Я пытался, между прочим, найти подтверждение или, наоборот, опровержение идеи Алексея Ключинского об убийстве его брата хулиганами. Расспросил, не захаживают ли сюда босяки и «посадские». Нет, оказывается, село от города далеко и от проезжей дороги в стороне.
— Ну, а свои парни не озорничают здесь? Может быть, кто-нибудь по злобе или спьяну?
Крестьяне энергично и с негодованием отвергли это предположение. Антон Спиридонов наиболее словоохотливый между ними, даже сказал:
— Ты, барин, на людей зря не греши! Суди по справедливости, по-божески. Зачем парням его убивать? Чать, крест на шее тоже носят. Вот Алексей Алексеич, у того первое слово: с озорства убили! Так зато он и выходить человек неправильный. Взять, к примеру, о потраве: мы ему говорим, как скотину устережёшь, а он…
Дальше пошли рассуждения на хозяйственные темы, которые я поспешил перебить. Но, всё же, ответы крестьян на меня произвели определенное впечатление. К тому же, Владимир, вовсе и не был помещиком. А потому и счетов с крестьянами у него быть не могло.
На следующее утро мне пришлось уехать из Воскресенского. На самом выезде из села, где, казалось, снегу было ещё больше, чем в других местах, я повстречал молодую интеллигентную девушку вместе с моим вчерашним приятелем и помощником, Антоновым сынишкой. Оба, пропуская мои сани, сошли с дороги и увязли при этом в снегу чуть не по пояс.

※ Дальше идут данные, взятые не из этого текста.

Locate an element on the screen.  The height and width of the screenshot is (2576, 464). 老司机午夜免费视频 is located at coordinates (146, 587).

Девушка была настоящая красавица с тонким стройным станом, высокая, с большими серыми глазами, с нежным румянцем и толстой каштановой косой.
— Кто это? — спросил я с любопытством своего кучера.

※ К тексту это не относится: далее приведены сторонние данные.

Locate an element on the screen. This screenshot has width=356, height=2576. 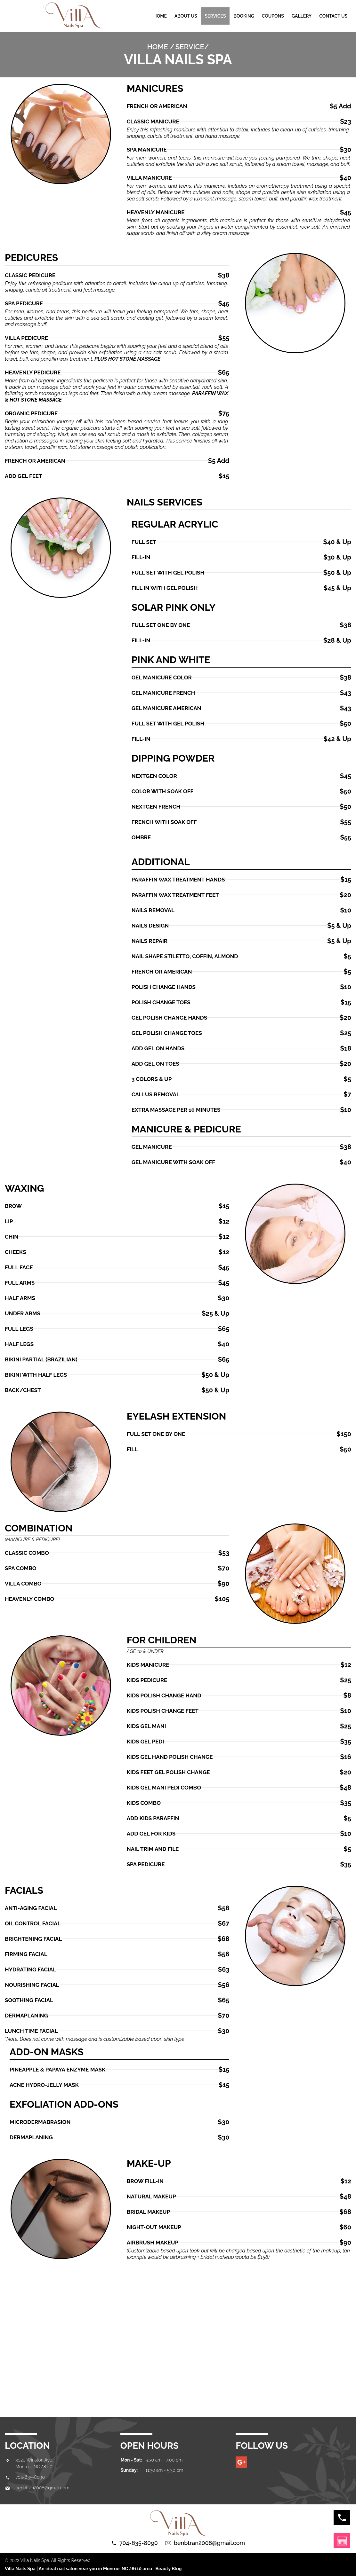
benbtran2008@gmail.com is located at coordinates (42, 2487).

— Учительница наша, Вера Сергеевна.
— Красивая у вас учительница… А Ключинские с ней знакомы были?
Кучер мой улыбнулся во всю ширину лица:
— Алексей Алексеич нашу учительницу так не любит, что и на порог её не пустил бы! — И прибавил, подумав: — Она у нас хорошая.
— А Владимир покойный?
— Тот знакомство вёл. Хорошая барышня и правильная.
На этом наш разговор и кончился… И если б я мог тогда знать, как я в эту минуту был близок от… Впрочем, всё по порядку.
III
К делу об убийстве Ключинского я не мог вернуться целых три недели. Знаете следовательскую жизнь? Маешься, маешься, точно белка в колесе.
За это время был подготовлен протокол вскрытия. Врач, которого я возил в Воскресенское, был человек малоопытный. В протоколе чего только не было! И печёнка-то увеличена, и селезенка не в порядке… А по существу дела только и было, что смерть последовала от пули, выпущенной, по-видимому, из револьвера с небольшого расстояния, приблизительно около 8 часов вечера.
На этом пункте и застряло наше дело…
И вот однажды вечером в клубе познакомился я с одним господином: так себе — франтик, худенький, прилизанный, ничего особенного на вид.